Here are the initial broad strokes of my diabolical plan, but feel free to improvise and improve with your own special brand of magnetic megalomania.

  1. Stir up fear, racism and sexism in white American men who feel their privilege and power slipping away. Launch your entry into politics by promoting a meritless rumor about the validity of Obama’s birth certificate. The Tea Party will love this as it gives racism an almost patriotic patina!

2. Get the backing of Evangelical Christians. Despite their alleged allegiance to you know Who, they are a powerful and purposeful group. Best of all, we have a tremendous opportunity to use their beliefs for our own agenda. They believe the Second Coming is at hand and have a vested interest in promoting the end of the world. Who better than you, Donald, in the position of the most powerful man in the world to make that happen? You’re welcome.

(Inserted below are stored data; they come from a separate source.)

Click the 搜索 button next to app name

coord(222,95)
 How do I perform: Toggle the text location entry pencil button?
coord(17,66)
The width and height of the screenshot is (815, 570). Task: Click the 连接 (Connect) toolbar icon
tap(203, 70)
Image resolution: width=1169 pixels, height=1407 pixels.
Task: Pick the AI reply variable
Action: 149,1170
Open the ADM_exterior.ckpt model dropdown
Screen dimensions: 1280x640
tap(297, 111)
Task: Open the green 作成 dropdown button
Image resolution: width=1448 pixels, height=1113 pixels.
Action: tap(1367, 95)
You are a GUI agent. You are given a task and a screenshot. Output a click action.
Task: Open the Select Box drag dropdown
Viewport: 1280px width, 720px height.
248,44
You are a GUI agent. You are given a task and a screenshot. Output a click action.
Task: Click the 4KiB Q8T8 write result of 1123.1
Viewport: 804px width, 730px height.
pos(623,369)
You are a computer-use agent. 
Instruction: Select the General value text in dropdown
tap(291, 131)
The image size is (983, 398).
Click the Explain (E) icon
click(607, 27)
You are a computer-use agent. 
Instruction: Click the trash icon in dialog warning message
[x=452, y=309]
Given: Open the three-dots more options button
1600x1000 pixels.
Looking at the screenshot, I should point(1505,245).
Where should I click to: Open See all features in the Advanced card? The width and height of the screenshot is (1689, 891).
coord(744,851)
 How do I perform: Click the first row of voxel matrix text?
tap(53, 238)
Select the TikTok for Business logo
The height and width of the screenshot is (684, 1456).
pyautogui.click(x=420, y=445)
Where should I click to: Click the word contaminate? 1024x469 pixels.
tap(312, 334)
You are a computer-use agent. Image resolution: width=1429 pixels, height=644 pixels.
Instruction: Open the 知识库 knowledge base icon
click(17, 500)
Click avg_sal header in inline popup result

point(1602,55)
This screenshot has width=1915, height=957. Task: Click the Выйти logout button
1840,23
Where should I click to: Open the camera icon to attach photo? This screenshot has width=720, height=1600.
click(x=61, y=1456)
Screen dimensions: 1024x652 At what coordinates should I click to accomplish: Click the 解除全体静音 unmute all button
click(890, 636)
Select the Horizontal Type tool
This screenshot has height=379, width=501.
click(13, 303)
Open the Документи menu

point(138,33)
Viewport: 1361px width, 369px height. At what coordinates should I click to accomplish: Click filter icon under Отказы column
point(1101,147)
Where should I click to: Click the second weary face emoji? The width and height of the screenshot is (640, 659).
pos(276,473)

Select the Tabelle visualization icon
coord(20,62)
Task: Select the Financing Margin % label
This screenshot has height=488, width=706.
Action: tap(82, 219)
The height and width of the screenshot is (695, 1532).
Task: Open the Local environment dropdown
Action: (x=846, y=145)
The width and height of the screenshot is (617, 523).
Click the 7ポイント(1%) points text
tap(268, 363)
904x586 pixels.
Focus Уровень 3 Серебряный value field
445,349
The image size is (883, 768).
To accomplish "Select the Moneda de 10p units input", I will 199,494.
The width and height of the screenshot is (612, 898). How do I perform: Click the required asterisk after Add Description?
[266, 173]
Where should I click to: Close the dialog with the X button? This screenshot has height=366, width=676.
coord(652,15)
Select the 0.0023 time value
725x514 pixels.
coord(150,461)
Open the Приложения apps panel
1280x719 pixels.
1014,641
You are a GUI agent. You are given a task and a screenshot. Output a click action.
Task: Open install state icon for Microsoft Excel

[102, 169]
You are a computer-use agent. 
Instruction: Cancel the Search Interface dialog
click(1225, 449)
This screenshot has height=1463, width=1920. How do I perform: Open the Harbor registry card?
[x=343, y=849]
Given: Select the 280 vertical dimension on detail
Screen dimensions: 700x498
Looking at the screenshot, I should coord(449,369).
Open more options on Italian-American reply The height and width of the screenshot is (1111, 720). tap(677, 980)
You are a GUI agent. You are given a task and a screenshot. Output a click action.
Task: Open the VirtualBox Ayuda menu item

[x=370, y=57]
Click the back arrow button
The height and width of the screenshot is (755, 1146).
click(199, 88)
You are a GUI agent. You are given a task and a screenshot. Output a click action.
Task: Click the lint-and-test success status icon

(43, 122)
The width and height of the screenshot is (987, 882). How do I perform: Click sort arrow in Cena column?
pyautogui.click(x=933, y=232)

3. Alienate sane, sensible and morally responsible Republican party members with divisive and bullying rhetoric. The party can be ripped apart at its roots by appealing to its most aggrieved party members with unabashed fear and hatred.

4. Parade your made-for-reality-TV family before the public to attest to your viability as a father, leader and worthy human being. A note here: I encourage you to say out loud all the inappropriate thoughts you have about your oldest daughter, Ivanka. The benefits are two-fold: 1.) It affirms your own attractiveness (because, really, could an ugly, ogre of a man father a woman so fuckable?) and 2.) a whiff of incest always appeals to America’s prurient nature and will get you even more media attention. Do you see the pattern here, my friend? Moral outrage gets attention and ultimately, votes.

5. Use “America First” as a way to allay domestic fears of globalization and sow international fears of colonization. Employ terrorist threats to demonize and dehumanize refugees and immigrants seeking peaceful refuge in America. Back this up with threatening and insinuating promises to neighboring countries and allies. Oh, and I’ll give you extra credit for warming up to Vladimir Putin. He’s already on my team and I think you’ll work well together. Terrific human being.

6. On the domestic front, let’s talk about dog-whistle policies like “Law and Order” to stoke the escalating tensions between police officers and communities of color. The greater the distrust we can create between the people and law enforcement, the better chance we can transform civil disobedience into civil war. Yet another example of my evil genius — and one I’m particularly proud of.

7. The media will make us or break us. As luck would have it, these days most people are getting their political information from social media platforms so we can easily create fake news, manipulate the truth and create a more angry and confused electorate. When questioned by detractors and/or the mainstream media, simply deny any responsibility or culpability for your words then distract them with another shocking lie.

8. Show the world you will take shit from no one. Use Twitter to promote useful fabrications and silence or shame any who would dare express distrust or disagreement with you. And on that note: retweet the racist and xenophobic ideologies of hate groups as much as possible. You will see they are very faithful and dedicated followers who will promote the Trump brand with gleeful zeal.

9. Loudly label opponents, immigrants and others as criminals to gain support and distract from the fact that you have thousands of pending lawsuits ranging from fraud to sexual assault. While I commend you for your dirty deeds, they could be your Achilles heel. Play the offensive and you won’t have to play the defensive.

10. Once elected, surround yourself with aids, advisors and Cabinet members as dedicated to destruction as you. I have some people in mind already (Steve Bannon is as relentless as they get). Oh, and if you can get a climate skeptic to head the EPA, you would be doing me a huge favor. Fuck those tree-hugging communists. I won’t be satisfied until every polar bear has drowned from exhaustion in tepid bathwater.

That’s all for now. Once you are in office, I will be contacting you with the next steps of my unholy plan. I look forward to your election and ascension to the highest seat of human power. Together we will destroy the world by reminding people to Make America Hate Again.